BEGIN RECORDS FOR PROCESSING
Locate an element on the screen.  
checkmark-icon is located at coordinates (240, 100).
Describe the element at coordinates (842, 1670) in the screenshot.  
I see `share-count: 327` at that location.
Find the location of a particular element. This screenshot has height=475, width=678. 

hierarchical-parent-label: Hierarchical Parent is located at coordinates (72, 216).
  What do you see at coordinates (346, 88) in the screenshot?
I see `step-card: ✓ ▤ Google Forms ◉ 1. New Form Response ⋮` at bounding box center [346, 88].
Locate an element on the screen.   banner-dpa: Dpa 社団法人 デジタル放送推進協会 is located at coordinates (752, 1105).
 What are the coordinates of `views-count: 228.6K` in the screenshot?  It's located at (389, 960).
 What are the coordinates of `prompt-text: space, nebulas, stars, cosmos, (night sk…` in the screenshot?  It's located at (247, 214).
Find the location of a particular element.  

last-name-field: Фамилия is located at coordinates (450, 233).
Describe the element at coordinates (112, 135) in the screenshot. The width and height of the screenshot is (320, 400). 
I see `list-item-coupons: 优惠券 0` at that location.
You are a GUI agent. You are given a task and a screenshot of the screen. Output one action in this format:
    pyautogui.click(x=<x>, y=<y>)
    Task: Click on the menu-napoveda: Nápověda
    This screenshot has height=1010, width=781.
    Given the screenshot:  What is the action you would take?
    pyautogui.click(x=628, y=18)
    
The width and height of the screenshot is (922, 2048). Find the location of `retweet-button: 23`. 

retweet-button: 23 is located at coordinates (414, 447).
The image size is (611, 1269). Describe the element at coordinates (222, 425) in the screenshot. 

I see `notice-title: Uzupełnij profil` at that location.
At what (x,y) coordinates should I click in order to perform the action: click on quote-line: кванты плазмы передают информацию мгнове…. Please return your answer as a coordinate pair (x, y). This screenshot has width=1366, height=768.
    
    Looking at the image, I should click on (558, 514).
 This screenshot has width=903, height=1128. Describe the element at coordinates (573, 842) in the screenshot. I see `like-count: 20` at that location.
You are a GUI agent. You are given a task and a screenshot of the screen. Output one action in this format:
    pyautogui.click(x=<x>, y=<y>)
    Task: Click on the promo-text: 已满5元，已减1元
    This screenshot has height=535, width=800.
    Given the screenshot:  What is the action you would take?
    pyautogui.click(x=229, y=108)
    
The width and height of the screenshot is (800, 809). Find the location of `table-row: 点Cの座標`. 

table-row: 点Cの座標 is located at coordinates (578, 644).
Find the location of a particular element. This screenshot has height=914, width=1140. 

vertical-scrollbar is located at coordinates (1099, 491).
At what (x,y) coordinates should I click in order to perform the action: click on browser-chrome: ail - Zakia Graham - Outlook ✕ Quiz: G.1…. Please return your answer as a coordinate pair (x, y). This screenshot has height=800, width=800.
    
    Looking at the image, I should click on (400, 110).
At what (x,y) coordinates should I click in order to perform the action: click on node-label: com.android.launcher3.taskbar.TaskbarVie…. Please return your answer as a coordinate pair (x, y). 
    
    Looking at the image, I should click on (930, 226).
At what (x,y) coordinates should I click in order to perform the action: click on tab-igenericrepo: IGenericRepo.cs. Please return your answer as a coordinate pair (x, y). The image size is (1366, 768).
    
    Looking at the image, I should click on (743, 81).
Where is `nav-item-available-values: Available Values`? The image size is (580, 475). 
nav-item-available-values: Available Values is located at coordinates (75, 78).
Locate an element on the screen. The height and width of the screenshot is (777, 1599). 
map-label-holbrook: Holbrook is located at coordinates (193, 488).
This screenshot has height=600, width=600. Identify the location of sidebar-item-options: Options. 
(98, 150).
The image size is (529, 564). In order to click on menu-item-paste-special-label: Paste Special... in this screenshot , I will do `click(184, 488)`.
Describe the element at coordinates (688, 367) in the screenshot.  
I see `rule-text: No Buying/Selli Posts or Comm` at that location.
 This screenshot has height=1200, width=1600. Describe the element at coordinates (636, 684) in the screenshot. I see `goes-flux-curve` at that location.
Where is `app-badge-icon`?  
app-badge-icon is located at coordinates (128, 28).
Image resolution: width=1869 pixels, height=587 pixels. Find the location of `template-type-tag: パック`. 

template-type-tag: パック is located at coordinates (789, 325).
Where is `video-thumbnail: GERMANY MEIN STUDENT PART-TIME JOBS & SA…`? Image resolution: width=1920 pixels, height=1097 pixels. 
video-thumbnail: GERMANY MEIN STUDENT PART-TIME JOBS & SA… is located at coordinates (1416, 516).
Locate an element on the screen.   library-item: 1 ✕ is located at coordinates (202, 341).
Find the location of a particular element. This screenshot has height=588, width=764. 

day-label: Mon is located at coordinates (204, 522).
END RECORDS FOR PROCESSING
• _WHAT TO PRODUCE_
Rewrite all the items above, changing "particular element" to "specific element" and leaving everything else the same.

• _SOLUTION FOR THIS EXERCISE_
Locate an element on the screen.  
checkmark-icon is located at coordinates (240, 100).
Describe the element at coordinates (842, 1670) in the screenshot.  
I see `share-count: 327` at that location.
Find the location of a specific element. This screenshot has height=475, width=678. 

hierarchical-parent-label: Hierarchical Parent is located at coordinates (72, 216).
  What do you see at coordinates (346, 88) in the screenshot?
I see `step-card: ✓ ▤ Google Forms ◉ 1. New Form Response ⋮` at bounding box center [346, 88].
Locate an element on the screen.   banner-dpa: Dpa 社団法人 デジタル放送推進協会 is located at coordinates (752, 1105).
 What are the coordinates of `views-count: 228.6K` in the screenshot?  It's located at (389, 960).
 What are the coordinates of `prompt-text: space, nebulas, stars, cosmos, (night sk…` in the screenshot?  It's located at (247, 214).
Find the location of a specific element.  

last-name-field: Фамилия is located at coordinates (450, 233).
Describe the element at coordinates (112, 135) in the screenshot. The width and height of the screenshot is (320, 400). 
I see `list-item-coupons: 优惠券 0` at that location.
You are a GUI agent. You are given a task and a screenshot of the screen. Output one action in this format:
    pyautogui.click(x=<x>, y=<y>)
    Task: Click on the menu-napoveda: Nápověda
    This screenshot has height=1010, width=781.
    Given the screenshot:  What is the action you would take?
    pyautogui.click(x=628, y=18)
    
The width and height of the screenshot is (922, 2048). Find the location of `retweet-button: 23`. 

retweet-button: 23 is located at coordinates (414, 447).
The image size is (611, 1269). Describe the element at coordinates (222, 425) in the screenshot. 

I see `notice-title: Uzupełnij profil` at that location.
At what (x,y) coordinates should I click in order to perform the action: click on quote-line: кванты плазмы передают информацию мгнове…. Please return your answer as a coordinate pair (x, y). This screenshot has width=1366, height=768.
    
    Looking at the image, I should click on (558, 514).
 This screenshot has width=903, height=1128. Describe the element at coordinates (573, 842) in the screenshot. I see `like-count: 20` at that location.
You are a GUI agent. You are given a task and a screenshot of the screen. Output one action in this format:
    pyautogui.click(x=<x>, y=<y>)
    Task: Click on the promo-text: 已满5元，已减1元
    This screenshot has height=535, width=800.
    Given the screenshot:  What is the action you would take?
    pyautogui.click(x=229, y=108)
    
The width and height of the screenshot is (800, 809). Find the location of `table-row: 点Cの座標`. 

table-row: 点Cの座標 is located at coordinates (578, 644).
Find the location of a specific element. This screenshot has height=914, width=1140. 

vertical-scrollbar is located at coordinates (1099, 491).
At what (x,y) coordinates should I click in order to perform the action: click on browser-chrome: ail - Zakia Graham - Outlook ✕ Quiz: G.1…. Please return your answer as a coordinate pair (x, y). This screenshot has height=800, width=800.
    
    Looking at the image, I should click on (400, 110).
At what (x,y) coordinates should I click in order to perform the action: click on node-label: com.android.launcher3.taskbar.TaskbarVie…. Please return your answer as a coordinate pair (x, y). 
    
    Looking at the image, I should click on (930, 226).
At what (x,y) coordinates should I click in order to perform the action: click on tab-igenericrepo: IGenericRepo.cs. Please return your answer as a coordinate pair (x, y). The image size is (1366, 768).
    
    Looking at the image, I should click on (743, 81).
Where is `nav-item-available-values: Available Values`? The image size is (580, 475). 
nav-item-available-values: Available Values is located at coordinates (75, 78).
Locate an element on the screen. The height and width of the screenshot is (777, 1599). 
map-label-holbrook: Holbrook is located at coordinates (193, 488).
This screenshot has height=600, width=600. Identify the location of sidebar-item-options: Options. 
(98, 150).
The image size is (529, 564). In order to click on menu-item-paste-special-label: Paste Special... in this screenshot , I will do `click(184, 488)`.
Describe the element at coordinates (688, 367) in the screenshot.  
I see `rule-text: No Buying/Selli Posts or Comm` at that location.
 This screenshot has height=1200, width=1600. Describe the element at coordinates (636, 684) in the screenshot. I see `goes-flux-curve` at that location.
Where is `app-badge-icon`?  
app-badge-icon is located at coordinates (128, 28).
Image resolution: width=1869 pixels, height=587 pixels. Find the location of `template-type-tag: パック`. 

template-type-tag: パック is located at coordinates (789, 325).
Where is `video-thumbnail: GERMANY MEIN STUDENT PART-TIME JOBS & SA…`? Image resolution: width=1920 pixels, height=1097 pixels. 
video-thumbnail: GERMANY MEIN STUDENT PART-TIME JOBS & SA… is located at coordinates (1416, 516).
Locate an element on the screen.   library-item: 1 ✕ is located at coordinates (202, 341).
Find the location of a specific element. This screenshot has height=588, width=764. 

day-label: Mon is located at coordinates (204, 522).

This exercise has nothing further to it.